Not true, running. Not true.

It's not that I've wanted to stay away, I've been injured! And it's been hell! Let me tell you, those first few days after I told you I needed to take a break were torture. I was antsy and quick-tempered, short with my husband and kids (who am I kidding, I nearly bit the head off of anyone who came near). And, it's true, I'll admit, that after a few days apart I started to feel a little apathetic. I mused about how pleasant it was to have all that free time, and I fantasized about having beautiful feet, with all ten toenails. I started to lose sight of our goals... But, it's just that you've dominated my Sundays for so long! Just once, I thought, I could enjoy a lazy morning over bacon and eggs without worrying about impending gastrointestinal distress....I didn't mean I wanted that forever!
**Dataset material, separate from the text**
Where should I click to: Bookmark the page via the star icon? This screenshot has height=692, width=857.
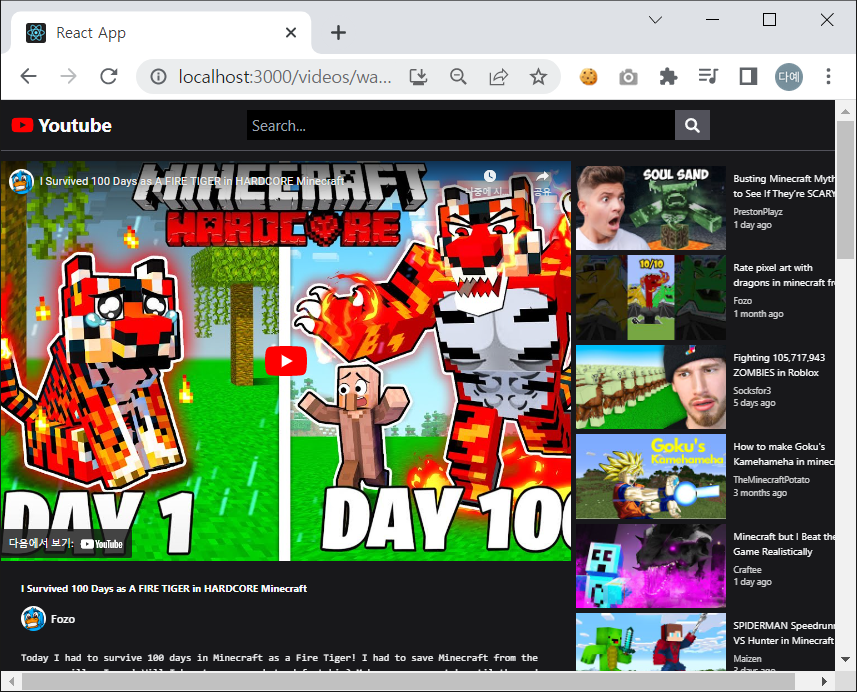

That fling with the stairmaster didn't mean anything, I swear. A desperate move, really. I was trying to find something to replace you (temporarily!)...but alas, running, you truly are the only one for me.

Have mercy.

Please. Come back to me.

I think you'll see I've changed. I'm stronger now. I've been taking care of myself - spending lots of quality time with the foam roller and doing so many single-leg squats that they almost resemble the form my trainer demonstrated. I can't guarantee we won't experience occasional setbacks...but please, give me a chance. Stop avoiding me and making it difficult to spend time together....I swear, I won't focus all of my energy on training for a race, getting faster and going farther....we can just be together, enjoying whatever the day brings. If I have to go back to that pole dancing class just to burn off some steam, with all that hip action and fancy choreography (there's a reason I'm a runner, let's not forget)...well, I just don't think I can take it.

If you'll just give us another chance I promise, I will never, ever, take you for granted again.